Perry E. Metzger wrote:

My bank doesn't provide any sort of authentication for logging in to
bank accounts other than passwords. However, Blizzard now allows you
to get a one time password keychain frob to log in to your World of
Warcraft account.


   


post in thread here a yr ago (1jul07) about financial institutions 
attempting some
(disastrous) deployments in the 99/00 time-frame ... and then instead of 
taking
blame for deployment problems ... there was quickly spreading opinion 
that hardware

tokens weren't practical in the consumer market place
http://www.garlic.com/~lynn/aadsm27.htm#34 The bank fraud blame game

as noted in another post ... the disastrous failures were somewhat a case of
institutional knowledge not permeating different part of the organizations.

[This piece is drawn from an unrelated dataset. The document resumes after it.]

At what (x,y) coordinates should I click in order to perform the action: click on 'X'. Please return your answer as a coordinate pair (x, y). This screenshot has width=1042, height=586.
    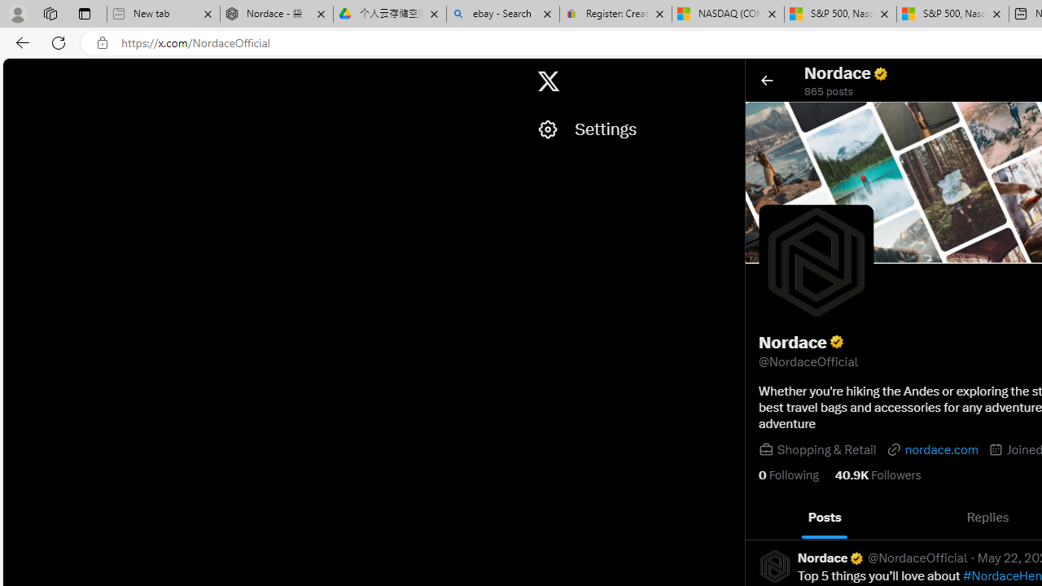
    Looking at the image, I should click on (548, 81).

banking conferences in the mid-90s were attributing the existing online 
banking
migration to the internet in large part motivated by significant 
customer support

problems with serial port modems (mostly with the serial port part).
http://www.garlic.com/~lynn/aadsm27.htm#38 The bank fraud blame game

that even if a little bit of the experience form the earlier online banking
programs had carried over into the later hardware token deployments ...
much of the deployment problems could have been averted.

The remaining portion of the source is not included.